The comedy of errors for the Atletico goal encapsulates the ‘mistake waiting to happen’ mood of the last few season’s defending, and will remain as one of the memories, perhaps symbols, of the latter Wenger years. Not too dissimilar to the defensive fiasco versus Birmingham in the Carling Cup Final in 2011.
At one point in the second half “there’s only one Arsene Wenger,” broke out. But it wasn’t in unison with different parts of the stadium singing different bits at different times.
It was as if all the under-investment, and lack of positive decisions came home to roost, when a bit of quality and character was needed to nail a 10-man team.
It was game of what-ifs. What if Olivier Giroud was in the area for all those crosses? What if Alexis Sanchez was there for the knock downs, and taking players on head-on rather than the passing sideways for the umpteenth time? What if Walcott got to the by-line and cut balls back to on-rushing midfielders, exploiting the fact Atletico only had ten men? What if Wenger had gone with a logical decision to put Cech in goal? Would he have allowed the ball to bounce off him in that Griezmann moment?
The way Atletico played reminded of some of the Arsenal displays under George Graham, and the fact there is no stigma in defence.
Perhaps these two ties will persuade Gazidis and company that they need a manager/coach who first and foremost can organise a defence and then create a balance with the attack, a manager/coach whose team plays as well without the ball as with the ball. Perhaps that would favour an Allegri or Ancelotti over an Enrique.

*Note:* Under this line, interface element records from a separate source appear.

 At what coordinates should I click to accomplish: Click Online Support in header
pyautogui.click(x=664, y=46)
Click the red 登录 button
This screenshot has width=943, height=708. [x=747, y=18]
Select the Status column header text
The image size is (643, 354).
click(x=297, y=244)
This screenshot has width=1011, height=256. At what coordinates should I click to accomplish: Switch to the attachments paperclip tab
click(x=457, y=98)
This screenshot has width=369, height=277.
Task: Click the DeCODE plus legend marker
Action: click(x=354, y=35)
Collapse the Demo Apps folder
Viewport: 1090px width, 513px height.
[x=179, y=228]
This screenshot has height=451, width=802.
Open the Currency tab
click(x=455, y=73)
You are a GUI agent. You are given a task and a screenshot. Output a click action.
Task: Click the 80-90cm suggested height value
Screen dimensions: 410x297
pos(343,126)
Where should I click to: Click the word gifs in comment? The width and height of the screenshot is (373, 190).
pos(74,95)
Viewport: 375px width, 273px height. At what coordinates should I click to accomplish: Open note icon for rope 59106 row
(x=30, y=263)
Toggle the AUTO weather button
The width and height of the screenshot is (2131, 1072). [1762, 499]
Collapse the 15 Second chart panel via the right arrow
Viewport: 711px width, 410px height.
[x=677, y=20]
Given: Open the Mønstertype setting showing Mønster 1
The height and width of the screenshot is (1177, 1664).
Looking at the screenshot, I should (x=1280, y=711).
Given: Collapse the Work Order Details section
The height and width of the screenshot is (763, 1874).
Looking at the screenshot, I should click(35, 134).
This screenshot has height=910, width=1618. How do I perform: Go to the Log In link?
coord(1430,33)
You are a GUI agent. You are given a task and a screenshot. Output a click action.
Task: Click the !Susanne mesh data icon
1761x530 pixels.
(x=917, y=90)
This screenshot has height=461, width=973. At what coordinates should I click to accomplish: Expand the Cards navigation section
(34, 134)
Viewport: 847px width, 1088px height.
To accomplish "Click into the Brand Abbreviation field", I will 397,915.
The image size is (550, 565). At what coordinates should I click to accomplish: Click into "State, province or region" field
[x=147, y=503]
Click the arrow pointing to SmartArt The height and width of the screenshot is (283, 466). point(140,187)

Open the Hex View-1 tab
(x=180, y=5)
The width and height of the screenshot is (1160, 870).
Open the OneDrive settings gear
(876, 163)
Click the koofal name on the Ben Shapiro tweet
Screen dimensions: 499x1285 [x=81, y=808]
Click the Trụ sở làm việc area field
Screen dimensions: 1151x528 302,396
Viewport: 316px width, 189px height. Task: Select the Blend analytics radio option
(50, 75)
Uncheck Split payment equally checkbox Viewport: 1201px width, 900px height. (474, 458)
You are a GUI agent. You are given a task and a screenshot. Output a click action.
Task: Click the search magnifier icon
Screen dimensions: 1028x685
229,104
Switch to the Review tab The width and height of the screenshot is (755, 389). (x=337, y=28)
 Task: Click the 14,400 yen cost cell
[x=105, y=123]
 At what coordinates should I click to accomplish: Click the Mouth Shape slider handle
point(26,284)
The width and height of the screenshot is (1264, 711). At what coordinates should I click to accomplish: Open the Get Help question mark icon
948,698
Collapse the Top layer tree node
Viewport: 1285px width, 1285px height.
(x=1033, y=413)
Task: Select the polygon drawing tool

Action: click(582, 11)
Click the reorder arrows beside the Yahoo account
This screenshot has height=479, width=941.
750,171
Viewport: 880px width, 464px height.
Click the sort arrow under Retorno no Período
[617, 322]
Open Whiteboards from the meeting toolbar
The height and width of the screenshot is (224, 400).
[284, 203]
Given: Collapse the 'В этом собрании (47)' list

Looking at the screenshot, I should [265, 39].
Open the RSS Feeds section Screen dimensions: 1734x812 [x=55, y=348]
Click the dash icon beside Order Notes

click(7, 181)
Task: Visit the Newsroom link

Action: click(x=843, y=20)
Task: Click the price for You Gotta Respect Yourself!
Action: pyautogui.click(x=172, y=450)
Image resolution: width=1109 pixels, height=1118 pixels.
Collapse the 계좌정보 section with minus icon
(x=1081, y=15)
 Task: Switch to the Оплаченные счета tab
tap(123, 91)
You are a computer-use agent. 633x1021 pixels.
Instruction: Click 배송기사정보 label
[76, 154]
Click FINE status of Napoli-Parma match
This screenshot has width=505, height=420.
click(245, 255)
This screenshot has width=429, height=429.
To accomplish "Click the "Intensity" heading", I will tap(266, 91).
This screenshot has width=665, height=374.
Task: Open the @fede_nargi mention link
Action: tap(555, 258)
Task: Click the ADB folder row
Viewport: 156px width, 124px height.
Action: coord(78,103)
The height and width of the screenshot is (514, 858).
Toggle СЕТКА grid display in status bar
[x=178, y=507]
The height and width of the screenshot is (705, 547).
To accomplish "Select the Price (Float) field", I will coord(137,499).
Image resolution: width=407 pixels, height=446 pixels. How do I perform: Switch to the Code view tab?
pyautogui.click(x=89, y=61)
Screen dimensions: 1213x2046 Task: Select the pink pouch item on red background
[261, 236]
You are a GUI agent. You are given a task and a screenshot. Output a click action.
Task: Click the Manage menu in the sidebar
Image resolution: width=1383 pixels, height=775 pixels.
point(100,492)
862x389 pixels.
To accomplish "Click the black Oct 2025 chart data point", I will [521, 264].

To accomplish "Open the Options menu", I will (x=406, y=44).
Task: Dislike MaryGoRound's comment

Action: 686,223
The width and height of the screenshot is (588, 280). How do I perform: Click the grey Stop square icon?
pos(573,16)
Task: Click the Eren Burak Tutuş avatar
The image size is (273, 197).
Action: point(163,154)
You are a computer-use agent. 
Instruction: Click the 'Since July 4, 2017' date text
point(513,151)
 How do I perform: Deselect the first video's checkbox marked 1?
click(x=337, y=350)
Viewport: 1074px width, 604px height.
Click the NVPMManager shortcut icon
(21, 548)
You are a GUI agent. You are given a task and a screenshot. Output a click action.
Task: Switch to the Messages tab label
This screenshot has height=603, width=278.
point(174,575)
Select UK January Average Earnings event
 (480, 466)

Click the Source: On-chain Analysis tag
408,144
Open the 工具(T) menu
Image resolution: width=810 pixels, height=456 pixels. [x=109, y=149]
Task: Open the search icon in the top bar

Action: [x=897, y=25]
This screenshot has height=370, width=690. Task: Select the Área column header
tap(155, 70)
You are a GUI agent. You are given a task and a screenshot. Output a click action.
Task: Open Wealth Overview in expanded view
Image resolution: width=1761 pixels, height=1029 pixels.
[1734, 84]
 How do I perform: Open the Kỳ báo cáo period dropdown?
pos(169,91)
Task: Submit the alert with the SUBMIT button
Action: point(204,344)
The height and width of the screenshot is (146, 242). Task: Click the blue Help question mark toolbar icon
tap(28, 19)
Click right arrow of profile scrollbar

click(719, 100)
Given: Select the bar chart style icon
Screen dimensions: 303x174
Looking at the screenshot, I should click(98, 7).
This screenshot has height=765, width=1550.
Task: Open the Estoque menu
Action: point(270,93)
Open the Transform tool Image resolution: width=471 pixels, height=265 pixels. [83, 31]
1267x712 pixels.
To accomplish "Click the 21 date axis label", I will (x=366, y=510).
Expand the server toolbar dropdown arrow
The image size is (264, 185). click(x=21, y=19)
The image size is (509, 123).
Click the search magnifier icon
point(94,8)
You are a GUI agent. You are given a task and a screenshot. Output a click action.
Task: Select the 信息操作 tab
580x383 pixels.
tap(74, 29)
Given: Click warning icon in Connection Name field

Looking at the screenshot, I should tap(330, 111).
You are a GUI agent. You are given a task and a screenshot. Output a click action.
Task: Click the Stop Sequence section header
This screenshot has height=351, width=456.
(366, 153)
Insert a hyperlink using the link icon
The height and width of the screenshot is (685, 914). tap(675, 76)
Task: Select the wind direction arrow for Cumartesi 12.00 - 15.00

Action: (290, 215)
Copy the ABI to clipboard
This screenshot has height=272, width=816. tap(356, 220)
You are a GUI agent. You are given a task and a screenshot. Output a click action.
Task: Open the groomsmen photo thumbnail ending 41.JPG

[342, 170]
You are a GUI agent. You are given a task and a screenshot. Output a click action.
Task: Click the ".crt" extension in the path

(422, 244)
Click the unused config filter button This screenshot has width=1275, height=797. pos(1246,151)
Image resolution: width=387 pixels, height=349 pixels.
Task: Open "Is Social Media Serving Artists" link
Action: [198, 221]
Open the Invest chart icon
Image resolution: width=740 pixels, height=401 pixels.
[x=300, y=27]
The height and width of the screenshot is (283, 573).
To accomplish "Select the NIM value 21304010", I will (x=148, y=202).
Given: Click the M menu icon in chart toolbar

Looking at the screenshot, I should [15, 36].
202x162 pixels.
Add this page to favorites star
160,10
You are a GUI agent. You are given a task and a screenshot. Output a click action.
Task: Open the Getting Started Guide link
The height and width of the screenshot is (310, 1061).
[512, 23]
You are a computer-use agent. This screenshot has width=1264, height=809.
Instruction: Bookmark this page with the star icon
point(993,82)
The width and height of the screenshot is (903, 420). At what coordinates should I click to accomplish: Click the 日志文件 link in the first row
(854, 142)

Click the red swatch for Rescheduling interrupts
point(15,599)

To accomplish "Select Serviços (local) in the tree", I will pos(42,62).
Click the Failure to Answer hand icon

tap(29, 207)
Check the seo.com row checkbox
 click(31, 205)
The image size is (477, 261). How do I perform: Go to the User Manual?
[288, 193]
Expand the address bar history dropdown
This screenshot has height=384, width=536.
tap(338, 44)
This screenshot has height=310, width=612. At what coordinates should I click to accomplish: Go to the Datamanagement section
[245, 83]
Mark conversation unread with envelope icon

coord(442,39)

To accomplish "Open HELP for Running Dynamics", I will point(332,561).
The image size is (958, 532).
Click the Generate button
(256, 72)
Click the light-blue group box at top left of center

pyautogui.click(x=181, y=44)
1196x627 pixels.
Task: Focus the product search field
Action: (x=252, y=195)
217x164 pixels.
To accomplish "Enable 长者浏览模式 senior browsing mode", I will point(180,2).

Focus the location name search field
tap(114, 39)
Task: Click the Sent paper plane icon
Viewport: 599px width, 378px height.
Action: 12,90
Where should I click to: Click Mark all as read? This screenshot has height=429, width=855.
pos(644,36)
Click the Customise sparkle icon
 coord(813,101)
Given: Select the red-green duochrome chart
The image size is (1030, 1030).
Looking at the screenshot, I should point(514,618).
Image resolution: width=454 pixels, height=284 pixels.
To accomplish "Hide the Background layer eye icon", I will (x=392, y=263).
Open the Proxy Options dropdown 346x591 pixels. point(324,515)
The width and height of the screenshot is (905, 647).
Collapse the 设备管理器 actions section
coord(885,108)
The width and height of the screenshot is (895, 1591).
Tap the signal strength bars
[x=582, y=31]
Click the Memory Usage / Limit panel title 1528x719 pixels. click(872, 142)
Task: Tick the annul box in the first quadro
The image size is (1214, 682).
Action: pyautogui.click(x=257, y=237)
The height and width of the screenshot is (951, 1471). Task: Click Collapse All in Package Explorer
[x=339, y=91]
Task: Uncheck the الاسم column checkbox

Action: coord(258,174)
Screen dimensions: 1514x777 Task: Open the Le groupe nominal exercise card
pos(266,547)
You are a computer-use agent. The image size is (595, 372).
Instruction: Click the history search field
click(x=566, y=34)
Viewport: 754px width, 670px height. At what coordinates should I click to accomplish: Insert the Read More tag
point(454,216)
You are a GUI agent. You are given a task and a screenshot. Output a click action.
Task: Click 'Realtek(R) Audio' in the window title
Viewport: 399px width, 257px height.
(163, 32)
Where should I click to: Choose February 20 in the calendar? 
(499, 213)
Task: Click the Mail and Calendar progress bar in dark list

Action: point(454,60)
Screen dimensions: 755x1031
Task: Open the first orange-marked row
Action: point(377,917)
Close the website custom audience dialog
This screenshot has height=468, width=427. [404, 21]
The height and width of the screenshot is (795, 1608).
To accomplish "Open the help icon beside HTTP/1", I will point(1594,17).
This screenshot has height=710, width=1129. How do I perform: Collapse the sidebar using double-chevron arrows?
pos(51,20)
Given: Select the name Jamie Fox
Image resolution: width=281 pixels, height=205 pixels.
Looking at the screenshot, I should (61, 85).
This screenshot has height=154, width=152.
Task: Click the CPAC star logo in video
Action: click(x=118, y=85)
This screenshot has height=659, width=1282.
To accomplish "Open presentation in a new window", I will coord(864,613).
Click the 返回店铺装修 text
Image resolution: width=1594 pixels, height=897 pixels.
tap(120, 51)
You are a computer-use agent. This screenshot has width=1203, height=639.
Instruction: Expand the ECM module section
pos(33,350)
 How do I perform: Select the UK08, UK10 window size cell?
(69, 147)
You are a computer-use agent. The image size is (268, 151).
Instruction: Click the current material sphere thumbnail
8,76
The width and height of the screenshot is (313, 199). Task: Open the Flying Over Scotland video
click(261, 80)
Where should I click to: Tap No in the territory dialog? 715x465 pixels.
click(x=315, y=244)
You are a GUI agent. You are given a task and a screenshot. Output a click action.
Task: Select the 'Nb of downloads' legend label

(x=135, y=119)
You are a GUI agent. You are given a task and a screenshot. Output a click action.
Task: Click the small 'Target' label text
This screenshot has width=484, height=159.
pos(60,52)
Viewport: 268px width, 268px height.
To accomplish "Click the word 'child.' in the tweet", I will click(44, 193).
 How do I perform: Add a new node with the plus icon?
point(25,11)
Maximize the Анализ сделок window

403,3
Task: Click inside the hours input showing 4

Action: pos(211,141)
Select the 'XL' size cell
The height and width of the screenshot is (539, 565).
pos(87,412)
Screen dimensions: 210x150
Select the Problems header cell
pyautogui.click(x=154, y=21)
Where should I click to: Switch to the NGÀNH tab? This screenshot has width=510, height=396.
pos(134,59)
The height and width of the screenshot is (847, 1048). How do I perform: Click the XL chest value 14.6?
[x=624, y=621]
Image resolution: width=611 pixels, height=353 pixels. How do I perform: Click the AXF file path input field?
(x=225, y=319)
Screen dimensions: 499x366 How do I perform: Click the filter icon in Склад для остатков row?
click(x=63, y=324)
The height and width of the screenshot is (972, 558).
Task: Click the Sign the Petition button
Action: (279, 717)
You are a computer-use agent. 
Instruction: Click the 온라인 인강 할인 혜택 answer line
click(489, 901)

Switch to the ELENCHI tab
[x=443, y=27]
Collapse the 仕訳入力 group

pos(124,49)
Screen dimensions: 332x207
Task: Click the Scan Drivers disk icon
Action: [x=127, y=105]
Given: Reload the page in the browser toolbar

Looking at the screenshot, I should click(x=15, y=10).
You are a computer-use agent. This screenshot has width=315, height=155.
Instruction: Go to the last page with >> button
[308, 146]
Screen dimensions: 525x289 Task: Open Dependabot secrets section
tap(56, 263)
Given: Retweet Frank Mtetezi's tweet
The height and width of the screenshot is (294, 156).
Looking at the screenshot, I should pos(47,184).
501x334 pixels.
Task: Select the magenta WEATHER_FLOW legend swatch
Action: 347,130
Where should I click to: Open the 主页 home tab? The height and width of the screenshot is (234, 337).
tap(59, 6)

The balance will be difficult as Arsenal fans, paying for the most expensive tickets in the Premier League, will expect primarily attacking football. But that is a legacy that is left – and an important one for the new person to sort out, along with the potential handicap of no Champions League football and probably playing Thursday-Sunday football in his first season – unless Arsenal get lucky and an Xhaka shot deflects past Oblak along with other such fortunate occurrences next Thursday.